Monevonline.com, Jakarta – Indonesia menjadi lahan empuk bagi sindikat pelaku kejahatan yang mengendalikan bisnis ilegal perdagangan manusia atau Tindak Pidana Perdagangan Orang (TPPO).
Selain memanfaatkan kondisi rentan masyarakat, ditambah regulasi perlindungan kepada masyarakat yang lemah, serta pengawasan SOP keluar masuk warga negara.
Modus yang dilakukan para pelaku TPPO tersebut bervariasi. Salah satunya adalah menjadikan korban sebagai pekerja migran ilegal atau Pembantu Rumah Tangga (PRT).
Kemudian modus menjadikan korban sebagai Anak Buah Kapal (ABK), menjadi Pekerja Seks Komersial (PSK) dan hingga eksploitasi anak.
“Belum lagi soal SDM, ekonomi, dan berbagai potensi lain misalnya dokumen dokumen, berkas berkas yang mudah di palsukan, hingga perkembangan media sosial dan lain lain,” kata Direktur Reserse Kriminal Umum Polda Metro Jaya, Kombes Pol DR (Can) H Hengki Haryadi, saat memberikan Kuliah Umum di Fakultas FISIP Universitas Indonesia, Senin (25/9/2023).
Hengki menjelaskan TPPO merupakan kejahatan serius yang melanggar hak asasi manusia. TPPO dinilai sebagai bentuk perbudakan modern dan ini bertentangan dengan martabat kemanusiaan.
Modus operandi dalam TPPO terbanyak secara berturut-turut adalah Prostitusi (Pekerja Seks Komersial), Eksploitasi Tenaga Kerja Indonesia, Eksploitasi Pembantu Rumah Tangga, Jual Beli Anak dan Jual beli Organ Tubuh.
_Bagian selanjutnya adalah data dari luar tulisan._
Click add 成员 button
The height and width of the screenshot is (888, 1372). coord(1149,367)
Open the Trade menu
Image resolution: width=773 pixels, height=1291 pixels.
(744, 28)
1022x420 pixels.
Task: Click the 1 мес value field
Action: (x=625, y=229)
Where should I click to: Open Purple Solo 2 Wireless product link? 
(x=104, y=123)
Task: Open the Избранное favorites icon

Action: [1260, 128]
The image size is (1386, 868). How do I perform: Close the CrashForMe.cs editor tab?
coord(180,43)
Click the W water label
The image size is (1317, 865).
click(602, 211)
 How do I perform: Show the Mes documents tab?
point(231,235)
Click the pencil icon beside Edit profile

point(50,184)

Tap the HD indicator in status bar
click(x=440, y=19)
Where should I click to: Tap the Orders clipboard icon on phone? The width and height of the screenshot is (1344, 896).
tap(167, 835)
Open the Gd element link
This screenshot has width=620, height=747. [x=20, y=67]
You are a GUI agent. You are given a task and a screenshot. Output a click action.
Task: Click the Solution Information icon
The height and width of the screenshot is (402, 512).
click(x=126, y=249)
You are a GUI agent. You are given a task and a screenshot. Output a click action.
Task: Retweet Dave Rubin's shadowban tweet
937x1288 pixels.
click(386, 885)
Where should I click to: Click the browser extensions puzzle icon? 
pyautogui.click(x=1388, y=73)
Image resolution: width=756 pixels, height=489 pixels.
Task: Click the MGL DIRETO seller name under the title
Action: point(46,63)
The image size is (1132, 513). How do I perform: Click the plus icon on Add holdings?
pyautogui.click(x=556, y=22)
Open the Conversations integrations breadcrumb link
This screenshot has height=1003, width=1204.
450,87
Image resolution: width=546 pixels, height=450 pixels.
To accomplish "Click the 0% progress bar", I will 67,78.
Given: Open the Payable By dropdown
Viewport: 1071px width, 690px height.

Subjek pidana dalam TPPO terdiri dari setiap orang, korporasi, kelompok terorganisasi dan penyelenggara negara yang menyalahgunakan kekuasaan.
“Setiap orang adalah orang perseorangan atau korporasi yang melakukan tindak pidana perdagangan orang,” ujar Hengki.
Data tahun lalu, lanjut Hengki, sedikitnya 1.581 orang di Indonesia menjadi korban TPPO dalam kurun waktu 2020-2022. Dan hingga tahun 2023, kasus TPPO masih menjadi tantangan utama dari pemerintah Indonesia.
Data Kementerian Pemberdayaan Perempuan dan Perlindungan Anak (Kementerian PPPA) mencatat sedikitnya 1.581 orang di Indonesia menjadi korban TPPO pada periode 2020-2022.
“Mayoritas korban juga merupakan berasal dari kelompok rentan, yakni perempuan dan anak. Data Simfoni PPA mencatat bahwa dari tahun 2020-2022 terdapat 1.418 kasus dan 1.581 korban TPPO,” beber Hengki.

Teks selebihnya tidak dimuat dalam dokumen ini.